The Legend of Zelda: Breath of the Wild Review

Having not played a Legend of Zelda game since A Link to the Past, Breath of the Wild was a wholly new experience.

Fully 3D and open world meant complete freedom. Praise for this game has been about how if you can see it, you can get to it. And it’s true: there are no invisible boundaries that block you. Any hindrance I encountered was more about if I didn’t have enough stamina or the right clothing for the environment.

Other than somewhat confining me to a beginning area (although fairly large) to casually introduce game mechanics, the game never dictates what a player should do. You could even rush right into the final area to confront the end boss if you wanted to. You’d be almost guaranteed to fail, but the game doesn’t exactly say no to you. Open world has never felt so… open.

The storyline is fairly standard Zelda fare: Link is a legendary hero, Zelda is the princess in peril, Ganon is the big bad, and Hyrule is the expansive world in which to explore. Outside of the main quests and some side missions, there’s really no storyline or dialog. Players are free to run around and discover the environment.

That’s where the beauty and richness of this game really shines through. Instead of heavy exposition or long pages of text to flesh out the world, Hyrule casually and subtly presents itself by exploration and discovery.

I continually marveled at how almost every location I wandered into felt like it had a deeply baked-in sense of history unique to other locales.
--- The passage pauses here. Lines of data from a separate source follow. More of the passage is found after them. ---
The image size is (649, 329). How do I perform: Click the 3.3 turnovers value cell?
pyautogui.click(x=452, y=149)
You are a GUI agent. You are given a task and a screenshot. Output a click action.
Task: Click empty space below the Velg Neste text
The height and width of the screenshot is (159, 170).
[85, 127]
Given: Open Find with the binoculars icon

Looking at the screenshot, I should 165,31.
Ruins of long-gone structures told as much of a story as talking to inhabitants of villages. Even small touches, easily missed such as a patch of cobblestones among the overgrown grass would hint at a history to that area.
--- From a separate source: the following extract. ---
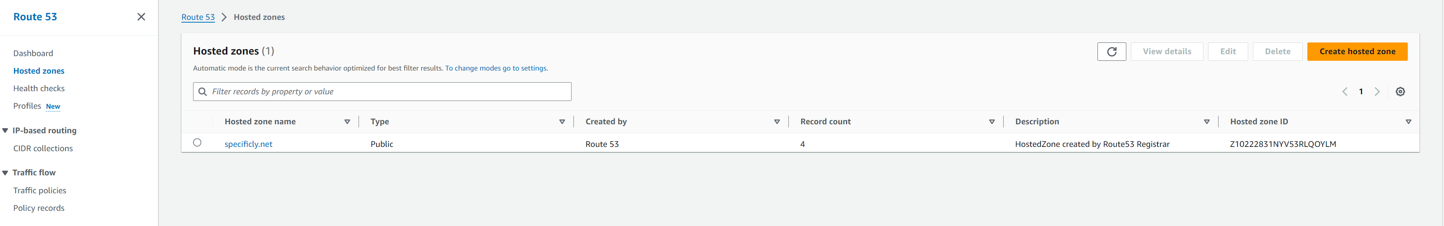Open table preferences gear icon
Screen dimensions: 1444x226
[x=1400, y=92]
Enemies are littered throughout the land, but other than in the first few hours of the game where I lacked equipment and hearts, none of them ever felt challenging. In fact, they never level up with my character’s progression. Soon, my Link became an overpowered beast, easily mowing down hapless goblins with the same sticks and clubs they had when I first encountered them in the game.

But it makes sense that the enemies are only a secondary element. In Breath of the Wild, Hyrule is the singular focal point.

In an age where games usually hold a player’s hand, to the point of just providing a line to the next location, Breath of the Wild almost never tells you where to go or what to do. The game never falters to portray freedom, discovery and wonder, all without sacrificing tight, robust mechanics.

In fact, it’s amazing that the puzzles are all so well executed in a way where there are multiple solutions. I solved a few of them with an absolute knowledge that I somehow did it in a way the game probably didn’t intend.

Nintendo really outdid itself with this iteration of The Legend of Zelda. And that’s saying something. It’s amazing how so many developers struggle for years to output a game and Nintendo’s teams continually create innovative, polished games so often.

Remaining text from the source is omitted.